Nesse cenário de lacunas, as “construções sustentáveis”, “bioconstruções” ou simplesmente construções com materiais naturais acabam se tornando um produto de nicho, o que é uma grande ironia, visto que muitas dessas técnicas são de origem popular. A grande parcela da população que detém esses saberes como forma de subsistência é subestimada e menosprezada, inclusive muitas vezes desconhecendo que existe uma gama de pessoas nadando contra a maré para acessar essas tradições.

No campo da construção formal, quem deseja construir contratando profissionais acaba esbarrando num mar de desafios que muitas vezes acaba por desmotivar os interessados em construir dessa maneira. Desde a dificuldade de encontrar profissionais capacitados, a logística para conseguir os materiais “não convencionais” como a terra, bambu e etc., a pouca referência para encontrar informação de qualidade na internet… O processo acaba sendo muito “artesanal” e é preciso bastante paciência e envolvimento para que os processos fluam bem.

É muito importante pensar estratégias de como difundir e capacitar profissionais para trabalhar com esse tipo de construção para, quem sabe assim, difundir informação de qualidade, desmistificar e aperfeiçoar as logísticas de trabalho com a terra e outros materiais naturais no contexto da construção civil, sem perder de vista o respeito ao material sagrado.

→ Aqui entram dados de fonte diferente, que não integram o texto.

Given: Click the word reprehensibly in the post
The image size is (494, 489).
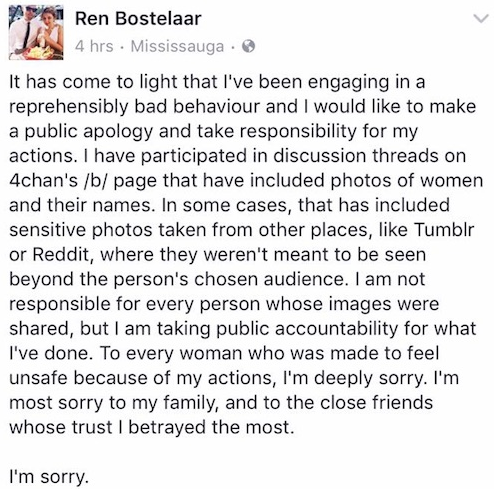Looking at the screenshot, I should pos(69,107).
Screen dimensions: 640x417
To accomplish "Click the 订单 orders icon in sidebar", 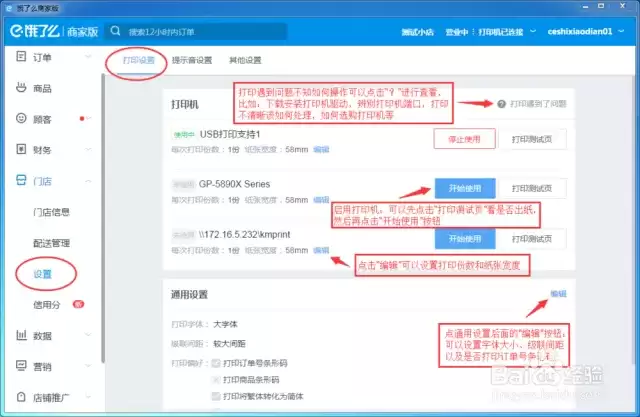I will [21, 56].
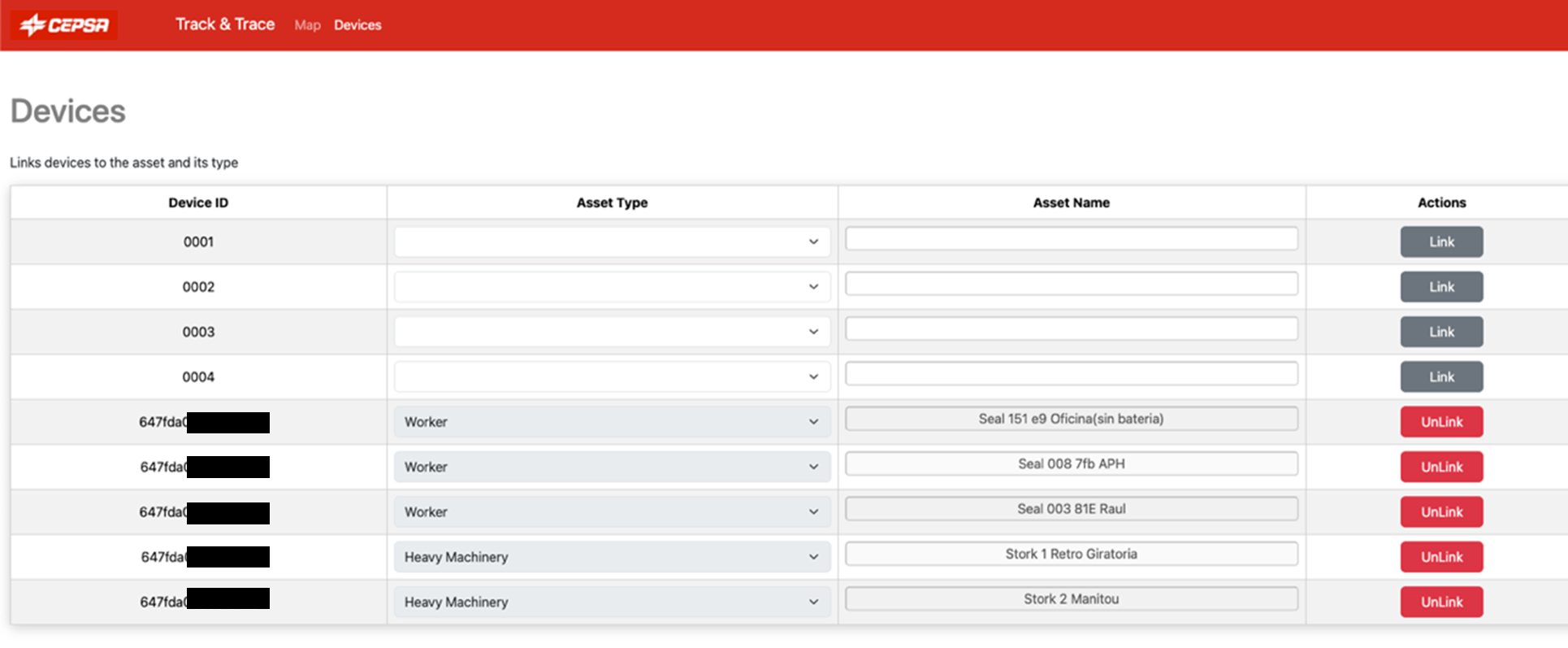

A proposta não é sucumbir ao ritmo do capitalismo, mas facilitar o acesso a esses conhecimentos e aperfeiçoamento das técnicas.

O que eu tenho percebido no campo da arquitetura é que os profissionais que desejam trabalhar na área precisam dedicar um esforço especial para correr atrás desses conhecimentos construtivos, não se limitando a noções de projeto. Nesse cenário, é preciso que busquem saber sobre todas as etapas que envolvem essas obras para poder fornecer orientações

pertinentes a quem deseja construir, facilitando o processo. Vindo de uma faculdade de arquitetura, sei que esse não é bem o contexto de formação dos profissionais: somos formados para o desenvolvimento de projetos, não para o envolvimento com os processos construtivos da obra e do canteiro. É necessário que haja uma busca pessoal nesse sentido, pelo menos foi assim no meu caso. Os Canteiros Experimentais são, nesse sentido, espaços possíveis nas faculdades de arquitetura para uma formação mais ampla, que permite a experiência construtiva e evidencia a força desse aspecto profissional.

A Universidade, enquanto instituição de pesquisa que trabalha à serviço da sociedade, pode e deve ser suporte para essa luta. É essencial a formação de arquitetas e arquitetos capacitados em projetar e construir com terra. As faculdades de arquitetura precisam olhar para as construções de terra de maneira mais aprofundada, pois elas representam parte significativa das construções do Brasil. Disseminar técnicas saudáveis de construção com terra e outros materiais naturais disponíveis é um caminho possível para amenizar o enorme déficit habitacional que nosso país possui e reduzir os impactos ambientais gerados pela construção civil.

No início do trabalho, falei de Dona Marlene. Através da sabedoria popular, há 35 anos o pai dela construiu uma casa com a terra que pisa. A casa pôde abrigar gerações, onde hoje os netos de Dona Marlene moram. É um direito dela se sentir orgulhosa com sua casa, mas infelizmente não é o caso. Espero que com esse trabalho possamos, como formiguinhas, contribuir para que técnicas de qualidade sejam difundidas. Quem sabe assim, Dona Marlene e mais tantas outras brasileiras e brasileiros possam se sentir felizes e orgulhosas de habitar construções com um dos materiais mais abundantes da Terra.

Preparo de massa de terra com os próprios pés.